The Mideast has "descended into a state of disarray unusual even for that troubled region," imperiling President Obama’s policy dreams and leaving him with limited ability to control events, says The Wall Street Journal.
The Obama administration finds itself in a "highly awkward position," says the WSJ: It's lined up against Iran in Yemen. It's trying to negotiate a nuclear deal with Iran.

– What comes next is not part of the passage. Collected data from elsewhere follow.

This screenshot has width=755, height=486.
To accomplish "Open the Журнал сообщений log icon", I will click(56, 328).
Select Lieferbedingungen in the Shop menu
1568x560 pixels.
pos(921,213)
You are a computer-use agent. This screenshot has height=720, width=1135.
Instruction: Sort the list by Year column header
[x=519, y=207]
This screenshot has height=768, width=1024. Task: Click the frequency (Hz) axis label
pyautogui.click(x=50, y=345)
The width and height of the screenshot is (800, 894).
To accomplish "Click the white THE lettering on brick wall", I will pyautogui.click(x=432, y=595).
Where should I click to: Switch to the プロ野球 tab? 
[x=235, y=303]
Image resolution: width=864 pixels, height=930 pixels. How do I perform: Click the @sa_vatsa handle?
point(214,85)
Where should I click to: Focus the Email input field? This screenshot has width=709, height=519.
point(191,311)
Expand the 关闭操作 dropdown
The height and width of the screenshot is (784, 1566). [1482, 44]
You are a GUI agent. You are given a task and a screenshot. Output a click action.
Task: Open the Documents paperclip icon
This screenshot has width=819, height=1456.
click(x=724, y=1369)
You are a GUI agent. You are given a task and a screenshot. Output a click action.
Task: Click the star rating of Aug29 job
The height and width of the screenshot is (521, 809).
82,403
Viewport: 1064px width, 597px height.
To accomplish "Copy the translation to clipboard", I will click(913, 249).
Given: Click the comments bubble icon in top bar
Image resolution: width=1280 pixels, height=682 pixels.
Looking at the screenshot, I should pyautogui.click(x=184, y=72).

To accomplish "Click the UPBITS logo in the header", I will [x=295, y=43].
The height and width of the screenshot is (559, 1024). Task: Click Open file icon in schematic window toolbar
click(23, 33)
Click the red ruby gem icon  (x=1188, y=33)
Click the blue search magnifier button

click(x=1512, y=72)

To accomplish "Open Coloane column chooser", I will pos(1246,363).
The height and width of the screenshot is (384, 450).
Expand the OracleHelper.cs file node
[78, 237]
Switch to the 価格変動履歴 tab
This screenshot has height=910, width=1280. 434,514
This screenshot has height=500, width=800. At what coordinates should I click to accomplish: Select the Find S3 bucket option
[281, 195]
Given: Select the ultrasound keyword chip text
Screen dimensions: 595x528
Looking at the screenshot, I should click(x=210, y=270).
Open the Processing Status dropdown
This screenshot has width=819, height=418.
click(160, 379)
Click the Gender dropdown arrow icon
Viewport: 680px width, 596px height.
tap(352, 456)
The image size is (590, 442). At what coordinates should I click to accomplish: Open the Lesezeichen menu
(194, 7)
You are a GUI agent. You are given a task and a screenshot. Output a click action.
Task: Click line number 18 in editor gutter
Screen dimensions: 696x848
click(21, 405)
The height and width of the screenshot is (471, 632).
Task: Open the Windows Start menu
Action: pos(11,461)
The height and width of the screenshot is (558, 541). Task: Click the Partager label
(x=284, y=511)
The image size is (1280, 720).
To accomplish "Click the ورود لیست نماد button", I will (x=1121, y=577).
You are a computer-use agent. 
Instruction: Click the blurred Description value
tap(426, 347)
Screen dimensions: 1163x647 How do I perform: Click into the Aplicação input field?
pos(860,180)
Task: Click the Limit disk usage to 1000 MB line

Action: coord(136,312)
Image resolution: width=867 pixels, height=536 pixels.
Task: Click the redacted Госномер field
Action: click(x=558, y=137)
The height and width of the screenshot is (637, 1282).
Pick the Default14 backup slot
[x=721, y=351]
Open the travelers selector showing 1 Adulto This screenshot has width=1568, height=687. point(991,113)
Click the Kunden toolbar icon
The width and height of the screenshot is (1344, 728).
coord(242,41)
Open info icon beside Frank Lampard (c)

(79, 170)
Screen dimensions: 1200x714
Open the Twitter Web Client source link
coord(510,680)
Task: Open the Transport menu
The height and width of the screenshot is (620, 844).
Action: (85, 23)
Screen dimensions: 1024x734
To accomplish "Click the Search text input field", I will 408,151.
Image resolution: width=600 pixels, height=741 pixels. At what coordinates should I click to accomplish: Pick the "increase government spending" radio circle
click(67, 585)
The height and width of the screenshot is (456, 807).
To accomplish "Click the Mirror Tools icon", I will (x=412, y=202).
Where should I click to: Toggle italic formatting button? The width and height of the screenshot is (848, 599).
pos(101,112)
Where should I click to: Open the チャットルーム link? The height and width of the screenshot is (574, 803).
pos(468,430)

It's working on the same side as the Iranians to defeat Islamic State fighters in Iraq.
At the same time, Obama finds his ties to Israel and Egypt, two traditional bulwarks of pro-American sentiment, under great strain.
And Obama's dream of smoothly exiting the long wars in Iraq and Afghanistan suffered a double blow this week as U.S. planes had to spring back into action in Iraq in an attempt to push back Islamic State forces, and Obama agreed to keep in Afghanistan thousands of troops he'd hoped could leave by year’s end.
Some experts say there can't be an overarching U.S. policy in the Middle East at the moment, The New York Times reports.
The best the White House can do, those experts say, is to tailor policies according to individual crises as they flare up.
“It is messy. It is contradictory. That’s foreign policy,” says Barbara Bodine, a former U.S. ambassador to Yemen who now is director of the Institute for the Study of Diplomacy at Georgetown University.